El sarcófago, de gres rojo pintado, estaba todavía en su lugar, sobre un zócalo de alabastro; Nut, la diosa del cielo, se encarnaba en aquel sarcófago concebido como la matriz cósmica donde el ser real renacía en eternidad. En las vendas de la momia de Tutmosis III estaba inscrito un texto redactado por su hijo Amenhotep II: «El dios perfecto, el Señor de las Dos Tierras, el señor de la acción, el rey del Alto y el Bajo Egipto, el hijo de la luz divina, nacido de su cuerpo, su amado, Amenhotep: él construyó esto como un monumento para su padre, de formas perfectas, ejecutando para él los libros de la realización espiritual».

Víctor Loret tenía realmente mucha suerte; devolvía a la luz el primer libro abierto de las tumbas reales, la primera revelación completa del Libro de la cámara oculta y nos ofrecía el privilegio de poder descubrir ese lugar único donde uno de los más poderosos faraones había elegido sobrevivir por la austeridad de un texto sagrado, prefiriendo la sencillez del dibujo y el rigor de los jeroglíficos al esplendor de la pintura y el bajorrelieve.

LOS RESTOS DE UN SAQUEO

Pese a su emplazamiento, la tumba no había escapado a los desvalijadores. En la cámara funeraria, y en las cuatro capillas anejas, Loret recogió un pájaro de madera asfaltada, sin duda un cisne, algunos fragmentos de estatuas y jarras, bastones rituales, modelos de barca, natrón, huesos de babuino, osamentas de toro y dos momias de una época tardía. Las capillas, cuyo suelo era más bajo que el de la sala del sarcófago, estaban cerradas por puertas de madera, contenían el mobiliario fúnebre, los emblemas y símbolos reales y los alimentos del banquete eternamente celebrado en el otro mundo. De las riquezas originales sólo quedaban, pues, modestos vestigios que, sin embargo, hubieran podido enseñarnos muchas cosas. Pero Víctor Loret, aunque tuvo la precaución de cuadricular el suelo para situar convenientemente la posición original de los objetos, olvidó publicar sus notas y sus trabajos. Una vez más, el descubrimiento de una tumba real no era acompañado por un trabajo científico que ya nunca más podrá realizarse.

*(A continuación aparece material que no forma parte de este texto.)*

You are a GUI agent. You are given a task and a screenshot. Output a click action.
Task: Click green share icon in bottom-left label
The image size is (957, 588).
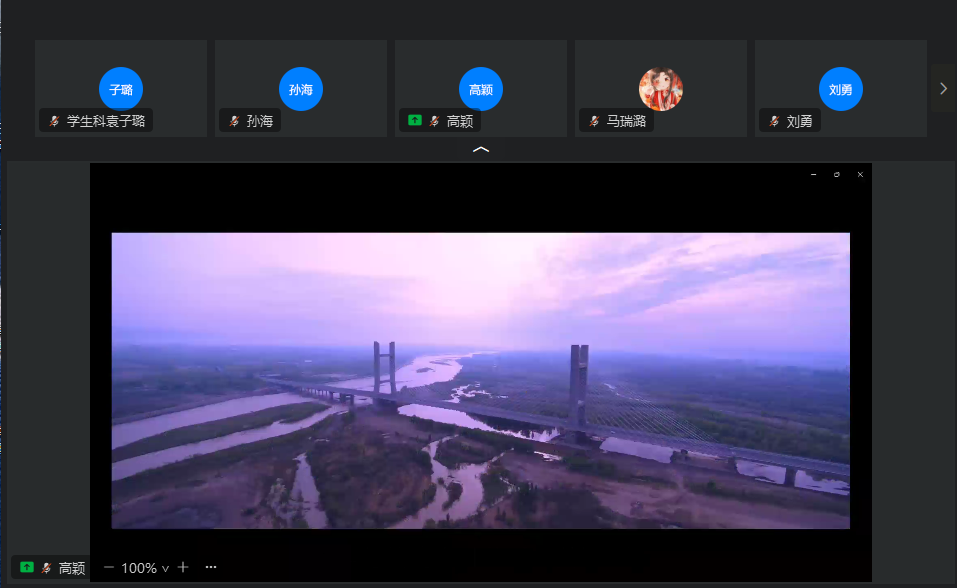click(27, 568)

El equipo de Loret vació la tumba en tres días; fueron necesarios ocho para extraer los últimos restos de piedra. Nos interrogamos todavía sobre la fecha del pillaje; indica el paso de vándalos que, descontentos al no hallar montones de oro, rompieron las estatuas de madera contra las paredes. Afortunadamente, no la emprendieron con los dibujos y los textos; para ellos, aquel tesoro no tenía valor alguno.

La inscripción de un escriba de la XX dinastía es difícil de interpretar; tal vez se trate de la señal de un informe de inspección. En la dinastía XXVI un alto dignatario, llamado Hapimon, copió el sarcófago de Tutmosis III, soberano que había llevado hasta su más alto grado el ideal faraónico.